**Dataset items**
● ● ●
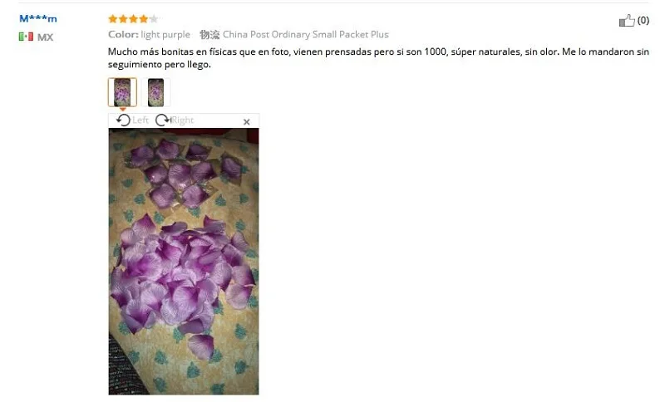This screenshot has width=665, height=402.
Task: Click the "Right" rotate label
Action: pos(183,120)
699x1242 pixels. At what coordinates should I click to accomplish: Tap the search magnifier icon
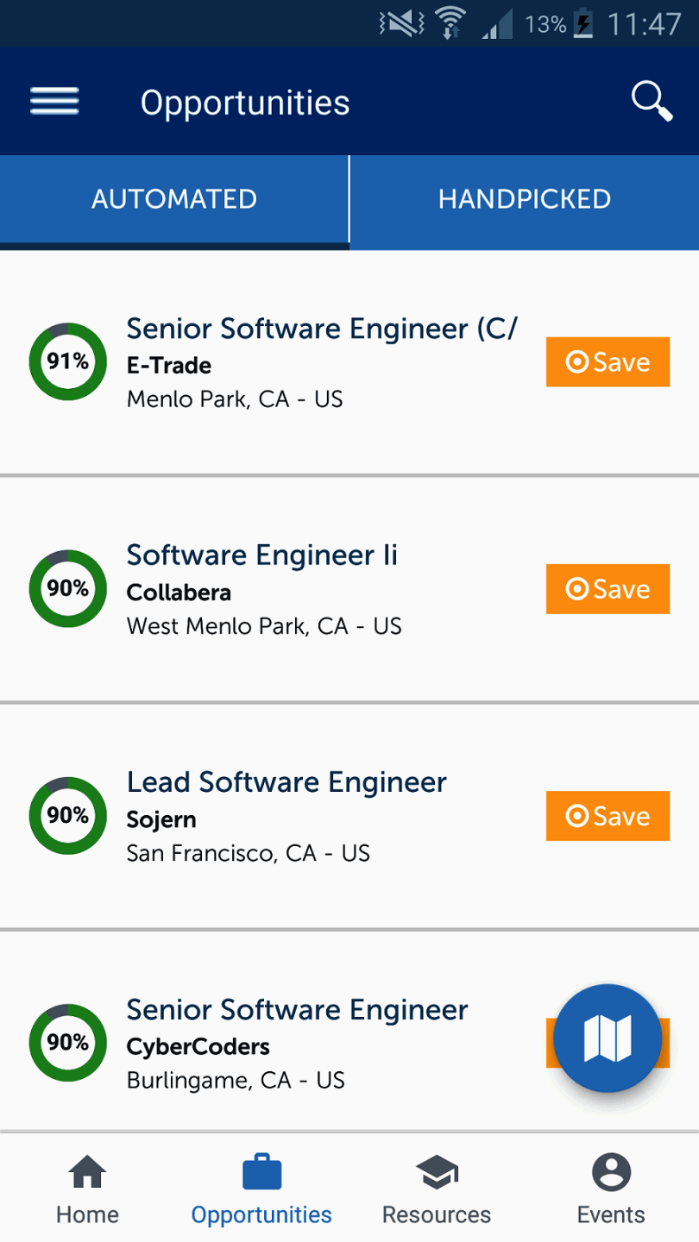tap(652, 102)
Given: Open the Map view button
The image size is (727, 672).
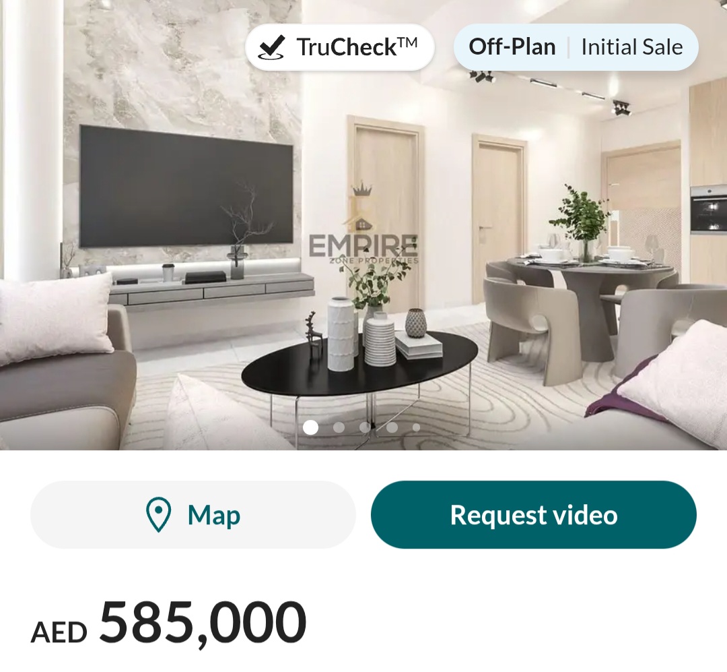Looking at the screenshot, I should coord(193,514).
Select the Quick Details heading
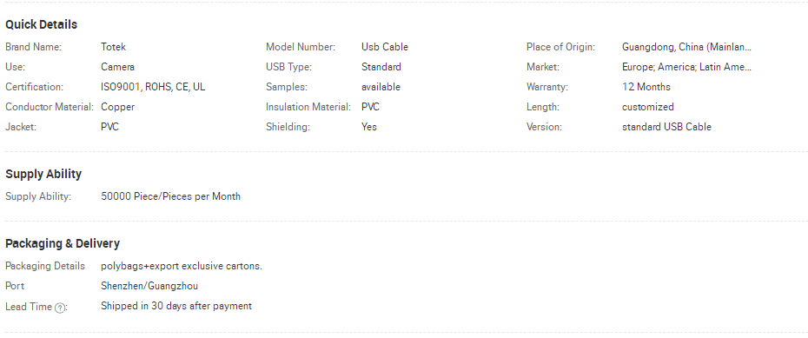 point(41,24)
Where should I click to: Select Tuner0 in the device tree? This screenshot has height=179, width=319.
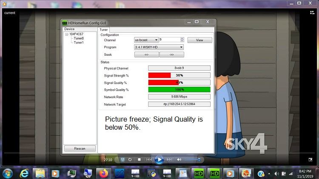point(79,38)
● ● ●
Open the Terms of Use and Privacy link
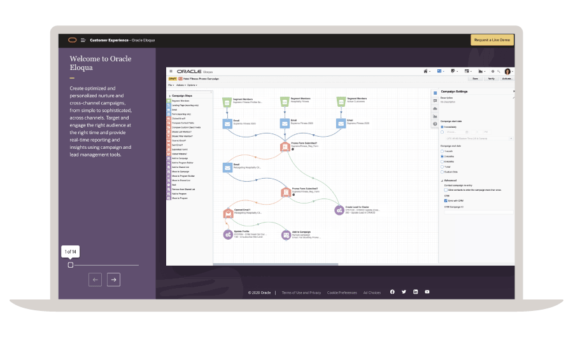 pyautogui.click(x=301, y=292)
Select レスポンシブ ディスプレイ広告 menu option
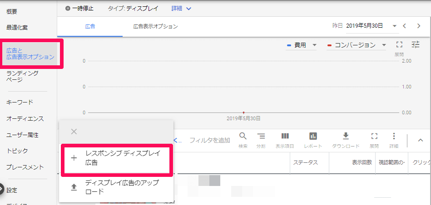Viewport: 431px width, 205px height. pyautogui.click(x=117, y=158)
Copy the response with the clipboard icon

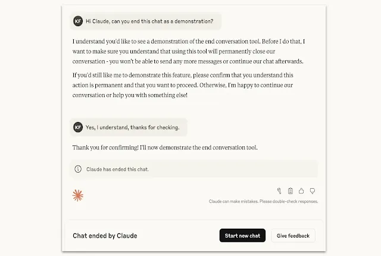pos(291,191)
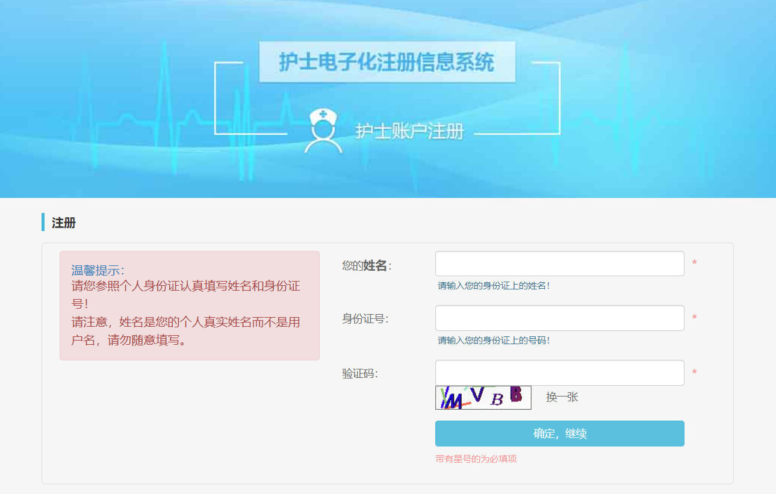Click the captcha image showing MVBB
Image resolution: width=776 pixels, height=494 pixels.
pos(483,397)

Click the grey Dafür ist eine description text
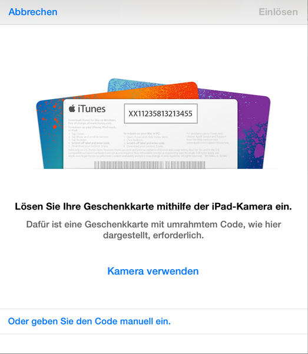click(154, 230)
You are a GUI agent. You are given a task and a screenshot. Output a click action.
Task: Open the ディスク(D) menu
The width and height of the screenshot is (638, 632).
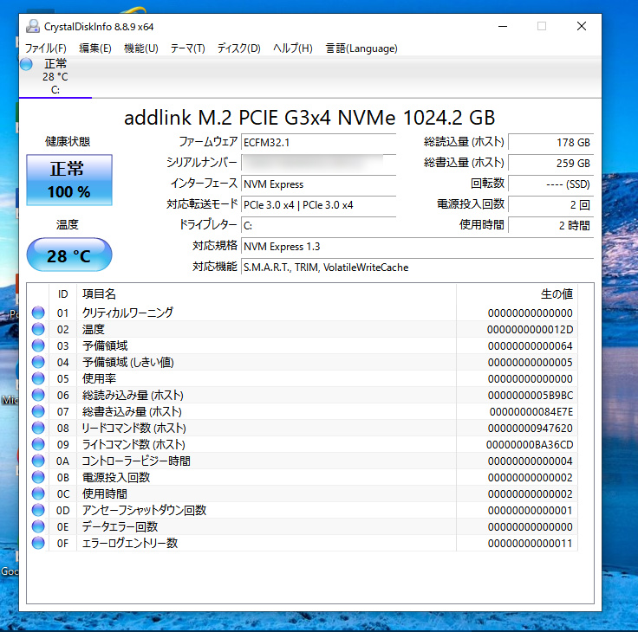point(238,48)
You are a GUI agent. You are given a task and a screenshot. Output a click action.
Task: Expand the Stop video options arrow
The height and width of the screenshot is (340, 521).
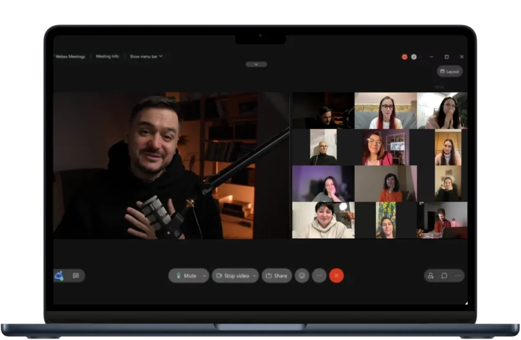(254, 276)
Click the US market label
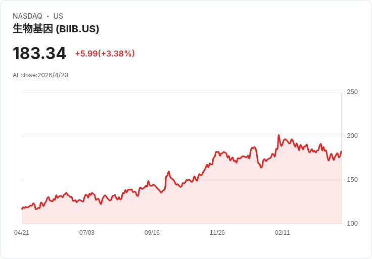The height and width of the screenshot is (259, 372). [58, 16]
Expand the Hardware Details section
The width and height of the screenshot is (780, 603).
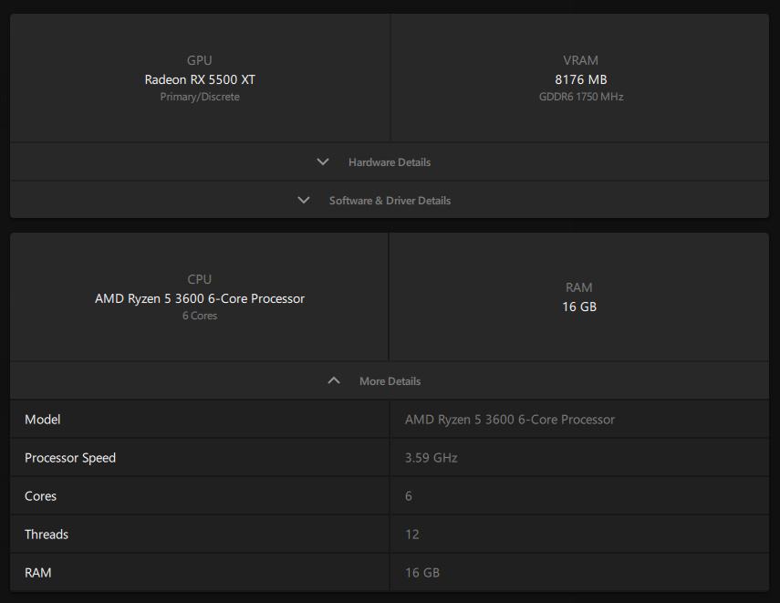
● ● ●
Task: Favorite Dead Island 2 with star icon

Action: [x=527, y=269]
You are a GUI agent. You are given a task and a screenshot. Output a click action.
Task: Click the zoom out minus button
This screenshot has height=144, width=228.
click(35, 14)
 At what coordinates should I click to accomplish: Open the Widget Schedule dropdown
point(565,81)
● ● ●
**Exercise directions**
Reply with only the number of lines in the entries that contain the word "Expand".

**Finished task**
2